Recall from a previous section, if the hardware identification collected at runtime does not align with that which was used on the Denuvo server to encrypt the constant, then (3) will likely yield a result that is not equal to -4; causing undefined behaviour.
User Integrity Checks
I will now highlight all of the vectors Denuvo use to verify the integrity of the system executing the protected binary. By the nature of the protection, at least one instance of each check must be sent to the server when requesting for a license file.
Pre-OEP Checks
After reading the previous section(s), you may be wondering what happens if a user’s hardware identification changes (e.g. Windows update, new CPU, etc). Denuvo account for this using special checks which execute just before handing control to the OEP. They will simply perform some constant decryptions but instead of using said constant to execute an instruction, they will check if it is equal to what it should be (these are the only checks that do this, everything else assumes that the decrypted constant is correct and acts accordingly).
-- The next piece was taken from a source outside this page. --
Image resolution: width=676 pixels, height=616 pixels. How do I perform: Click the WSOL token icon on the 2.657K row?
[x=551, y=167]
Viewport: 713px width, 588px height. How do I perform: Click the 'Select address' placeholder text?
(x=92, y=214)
If the result is not as expected, Denuvo will delete the locally saved license file and request a new one from the Denuvo server; basically a repeat of the process described in The General Idea
KUSER_SHARED_DATA
KUSER_SHARED_DATA is a single page of, now read-only, memory (4096 bytes) that is mapped into every process running on a Windows machine. It contains information that processes may wish to access, such as the Windows Version, Windows Build Number, SystemTime, etc. A lot of the information it contains can be used to identify a machine, and therefore Denuvo make good use of it to aid in their needs.
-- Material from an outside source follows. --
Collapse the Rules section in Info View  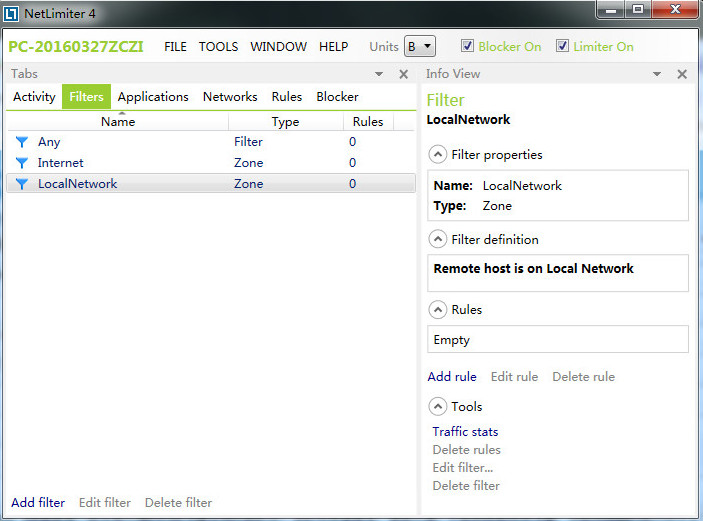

Denuvo utilises the following fields:
- 0x026C : ULONG NtMajorVersion
- 0x02E8 : ULONG NumberOfPhysicalPages
- 0x02D0 : ULONG SuiteMask
- 0x0260 : ULONG NtBuildNumber
- 0x0264 : NT_PRODUCT_TYPE NtProductType
- 0x0268 : BOOLEAN ProductTypeIsValid
- 0x0270 : ULONG NtMinorVersion
- 0x0274 : BOOLEAN ProcessorFeatures [0x40]
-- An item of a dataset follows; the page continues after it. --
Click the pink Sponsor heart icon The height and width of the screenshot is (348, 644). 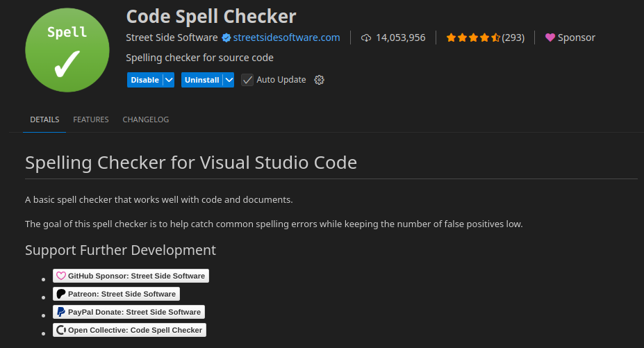550,38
- 0x026A : USHORT NativeProcessorArchitecture
- 0x03C0 : ULONG volatile ActiveProcessorCount
NOTE: These offsets are for 64-bit machines.
CPUID
The CPUID instruction is used to retrieve details about the processor. This is probably the most common method Denuvo uses to collect hardware information. And as will be shown later, great lengths are taken in order to protect its execution from tampering.
Denuvo makes use of the following parameters:
- EAX=0x1 : Processor Info and Feature Bits
- EAX=0x80000001 : Extended Processor Info and Feature Bits
- EAX=0x80000002, 0x80000003, 0x80000004 : Processor Brand String
SYSCALL
The SYSCALL instruction invokes an OS system-call handler at privilege level 0. You may think of it as a way for user mode programs to communicate and ask the kernel for services.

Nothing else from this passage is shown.